Extend the text about the court's right-to-health and non-discrimination ruling, starting after its last sentence and keeping the same style.

- **PAGE TEXT**:
=== Begin Enclosure ===

The court relied on two cases to reach its conclusion on the right to health issue. First, Laxmi Mandal vs. Deen Dayal Harinagar Hospital & Others, W.P. (C) Nos. 8853 of 2008 in the High Court of Delhi and Alyne da Silva Pimentel Teixeira v. Brazil at the United Nations Committee on the Elimination of Discrimination against Women (CEDAW). In Laxmi, the petitioner died after prematurely giving birth to her sixth child, choosing to give birth at home because during her previous pregnancies, she was denied hospital care from four different hospitals due to the fact that she could not pay admission. In Alyne da Silva, CEDAW found a violation of the right to health, rejecting the state argument that the Brazilian health care system’s policies sought to address the specific needs of women, because the system resulted in a lack of access to quality medical care, in violation of the rule that “policies for elimination of discrimination must be action-and-results oriented as well as adequately funded”. In the present case, the court analogized to these two cases, and found that: “It is clear that the only reason that petitioners underwent this treatment, particularly the detention, is because they were unable to pay their bills, which served as a barrier to their access to health care services, and a violation of their right to health”.

Finally, the court found Respondents violated the right to non-discrimination. The court found authority on the right to non-discrimination in CEDAW General Comment No. 18, Article 2 of the International Covenant on Civil and Political Rights, and the International Covenant on Economic, Social and Cultural Rights, among multiple other international instruments, as well as from the Kenyan Constitution, which requires protection of vulnerable groups, which in the court’s reasoning, includes “poor expectant women who are in labour”. The court relied on principles under CEDAW which require “acceptable [health care] services” to include “those that are delivered in a way that respects the dignity, and are sensitive to the needs and perspectives of, women.” The court also pronounced that “denial or neglect to provide interventions that only women need is a form of discrimination against women.” Thus, it found that “[p]etitioners were clearly discriminated against because of their economic status. They were denied access to health care facilities due to their inability to pay. When they were, very grudgingly, given treatment, they were denied basic provisions such as beds, bedding, and the food they were given was insufficient.”

=== End Enclosure ===

- **RECORD EXCERPTS**:
=== Begin Enclosure ===

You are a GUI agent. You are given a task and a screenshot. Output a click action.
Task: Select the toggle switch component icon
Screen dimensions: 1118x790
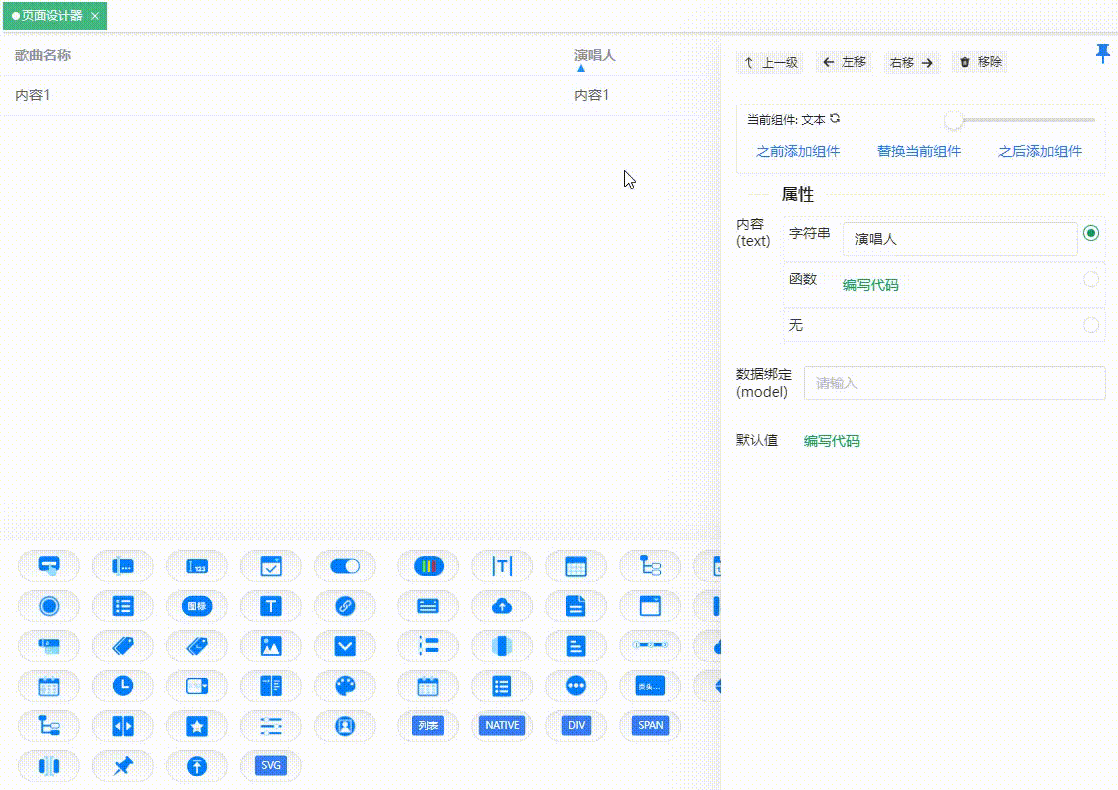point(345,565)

=== End Enclosure ===
=== Begin Enclosure ===

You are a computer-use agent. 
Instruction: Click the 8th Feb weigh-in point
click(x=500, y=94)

=== End Enclosure ===

- **RESPONSE TO THE EXERCISE**:
Enforcement of the Decision and Outcomes: 

The Court ordered the government of Kenya to take the necessary steps, which include enacting laws and policies to protect patients from arbitrary detention in health care facilities. It further issued a directive to the Kenyan government and the Pumwani Maternity Hospital to develop clear guidelines and procedures for implementing the fee waiver system in all public hospitals and to take all necessary administrative, legislative, and policy measures to eradicate the practice of detaining patients who are unable to pay medical bills. The Court further awarded Ms. Awuor 1.5 million Kshs in damages, Ms. Oliele 500,000 Kshs, and awarded both of them legal fees.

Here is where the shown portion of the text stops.